▶ **EXERCISE OBJECTIVE**:
Print out all of the data below, keeping it identical to the original.

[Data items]
○ ○ ○ ○ ○ ○ ○
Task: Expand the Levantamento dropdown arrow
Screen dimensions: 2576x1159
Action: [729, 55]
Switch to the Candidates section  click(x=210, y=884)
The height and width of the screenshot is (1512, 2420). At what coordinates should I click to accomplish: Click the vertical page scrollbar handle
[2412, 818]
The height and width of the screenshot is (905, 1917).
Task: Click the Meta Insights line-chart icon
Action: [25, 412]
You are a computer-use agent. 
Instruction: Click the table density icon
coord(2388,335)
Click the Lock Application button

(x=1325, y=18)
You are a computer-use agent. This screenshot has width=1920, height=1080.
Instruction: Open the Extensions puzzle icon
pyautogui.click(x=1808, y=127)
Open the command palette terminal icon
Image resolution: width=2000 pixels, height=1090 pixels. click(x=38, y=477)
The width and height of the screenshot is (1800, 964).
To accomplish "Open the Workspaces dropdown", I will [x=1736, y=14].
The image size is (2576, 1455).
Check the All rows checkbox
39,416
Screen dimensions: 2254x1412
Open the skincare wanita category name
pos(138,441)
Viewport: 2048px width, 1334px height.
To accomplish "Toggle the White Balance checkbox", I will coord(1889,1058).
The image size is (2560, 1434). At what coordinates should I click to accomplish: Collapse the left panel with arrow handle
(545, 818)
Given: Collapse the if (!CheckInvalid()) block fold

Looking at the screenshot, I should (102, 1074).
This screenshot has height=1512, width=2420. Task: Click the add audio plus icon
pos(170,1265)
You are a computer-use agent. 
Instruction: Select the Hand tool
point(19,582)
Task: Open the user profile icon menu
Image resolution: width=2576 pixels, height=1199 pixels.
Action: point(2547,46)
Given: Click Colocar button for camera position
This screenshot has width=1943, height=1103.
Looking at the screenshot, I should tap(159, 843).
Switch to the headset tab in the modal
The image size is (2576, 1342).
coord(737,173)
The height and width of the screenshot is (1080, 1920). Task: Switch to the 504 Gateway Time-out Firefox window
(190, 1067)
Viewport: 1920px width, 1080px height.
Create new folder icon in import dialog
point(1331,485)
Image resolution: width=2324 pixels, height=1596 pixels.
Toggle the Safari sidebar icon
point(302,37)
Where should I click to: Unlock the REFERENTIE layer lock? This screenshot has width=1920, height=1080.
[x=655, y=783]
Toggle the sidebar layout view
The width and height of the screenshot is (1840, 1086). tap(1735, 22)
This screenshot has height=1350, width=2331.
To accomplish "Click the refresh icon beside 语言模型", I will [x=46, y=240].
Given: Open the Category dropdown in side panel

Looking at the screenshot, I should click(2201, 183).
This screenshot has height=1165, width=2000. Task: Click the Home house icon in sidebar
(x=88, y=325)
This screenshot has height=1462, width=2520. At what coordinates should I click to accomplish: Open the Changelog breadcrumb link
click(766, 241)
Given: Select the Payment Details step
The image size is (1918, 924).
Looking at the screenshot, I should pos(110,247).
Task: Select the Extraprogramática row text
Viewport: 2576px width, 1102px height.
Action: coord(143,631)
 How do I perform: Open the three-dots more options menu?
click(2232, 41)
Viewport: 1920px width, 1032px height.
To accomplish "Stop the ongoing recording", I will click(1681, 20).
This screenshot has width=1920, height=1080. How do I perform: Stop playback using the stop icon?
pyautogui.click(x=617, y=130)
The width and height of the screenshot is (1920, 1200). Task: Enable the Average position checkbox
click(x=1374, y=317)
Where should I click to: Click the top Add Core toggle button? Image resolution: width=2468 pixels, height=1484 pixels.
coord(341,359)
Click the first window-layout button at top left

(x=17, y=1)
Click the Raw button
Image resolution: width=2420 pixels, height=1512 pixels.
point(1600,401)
○ ○ ○ ○ ○ ○ ○
▶ **EXERCISE OUTPUT**:
Task: Expand the Levantamento dropdown arrow
Screen dimensions: 2576x1159
Action: [729, 55]
Switch to the Candidates section  click(x=210, y=884)
The height and width of the screenshot is (1512, 2420). At what coordinates should I click to accomplish: Click the vertical page scrollbar handle
[2412, 818]
The height and width of the screenshot is (905, 1917).
Task: Click the Meta Insights line-chart icon
Action: [25, 412]
You are a computer-use agent. 
Instruction: Click the table density icon
coord(2388,335)
Click the Lock Application button

(x=1325, y=18)
You are a computer-use agent. This screenshot has width=1920, height=1080.
Instruction: Open the Extensions puzzle icon
pyautogui.click(x=1808, y=127)
Open the command palette terminal icon
Image resolution: width=2000 pixels, height=1090 pixels. click(x=38, y=477)
The width and height of the screenshot is (1800, 964).
To accomplish "Open the Workspaces dropdown", I will [x=1736, y=14].
The image size is (2576, 1455).
Check the All rows checkbox
39,416
Screen dimensions: 2254x1412
Open the skincare wanita category name
pos(138,441)
Viewport: 2048px width, 1334px height.
To accomplish "Toggle the White Balance checkbox", I will coord(1889,1058).
The image size is (2560, 1434). At what coordinates should I click to accomplish: Collapse the left panel with arrow handle
(545, 818)
Given: Collapse the if (!CheckInvalid()) block fold

Looking at the screenshot, I should (102, 1074).
This screenshot has height=1512, width=2420. Task: Click the add audio plus icon
pos(170,1265)
You are a computer-use agent. 
Instruction: Select the Hand tool
point(19,582)
Task: Open the user profile icon menu
Image resolution: width=2576 pixels, height=1199 pixels.
Action: point(2547,46)
Given: Click Colocar button for camera position
This screenshot has width=1943, height=1103.
Looking at the screenshot, I should tap(159, 843).
Switch to the headset tab in the modal
The image size is (2576, 1342).
coord(737,173)
The height and width of the screenshot is (1080, 1920). Task: Switch to the 504 Gateway Time-out Firefox window
(190, 1067)
Viewport: 1920px width, 1080px height.
Create new folder icon in import dialog
point(1331,485)
Image resolution: width=2324 pixels, height=1596 pixels.
Toggle the Safari sidebar icon
point(302,37)
Where should I click to: Unlock the REFERENTIE layer lock? This screenshot has width=1920, height=1080.
[x=655, y=783]
Toggle the sidebar layout view
The width and height of the screenshot is (1840, 1086). tap(1735, 22)
This screenshot has height=1350, width=2331.
To accomplish "Click the refresh icon beside 语言模型", I will [x=46, y=240].
Given: Open the Category dropdown in side panel

Looking at the screenshot, I should click(2201, 183).
This screenshot has height=1165, width=2000. Task: Click the Home house icon in sidebar
(x=88, y=325)
This screenshot has height=1462, width=2520. At what coordinates should I click to accomplish: Open the Changelog breadcrumb link
click(766, 241)
Given: Select the Payment Details step
The image size is (1918, 924).
Looking at the screenshot, I should pos(110,247).
Task: Select the Extraprogramática row text
Viewport: 2576px width, 1102px height.
Action: coord(143,631)
 How do I perform: Open the three-dots more options menu?
click(2232, 41)
Viewport: 1920px width, 1032px height.
To accomplish "Stop the ongoing recording", I will click(1681, 20).
This screenshot has width=1920, height=1080. How do I perform: Stop playback using the stop icon?
pyautogui.click(x=617, y=130)
The width and height of the screenshot is (1920, 1200). Task: Enable the Average position checkbox
click(x=1374, y=317)
Where should I click to: Click the top Add Core toggle button? Image resolution: width=2468 pixels, height=1484 pixels.
coord(341,359)
Click the first window-layout button at top left

(x=17, y=1)
Click the Raw button
Image resolution: width=2420 pixels, height=1512 pixels.
point(1600,401)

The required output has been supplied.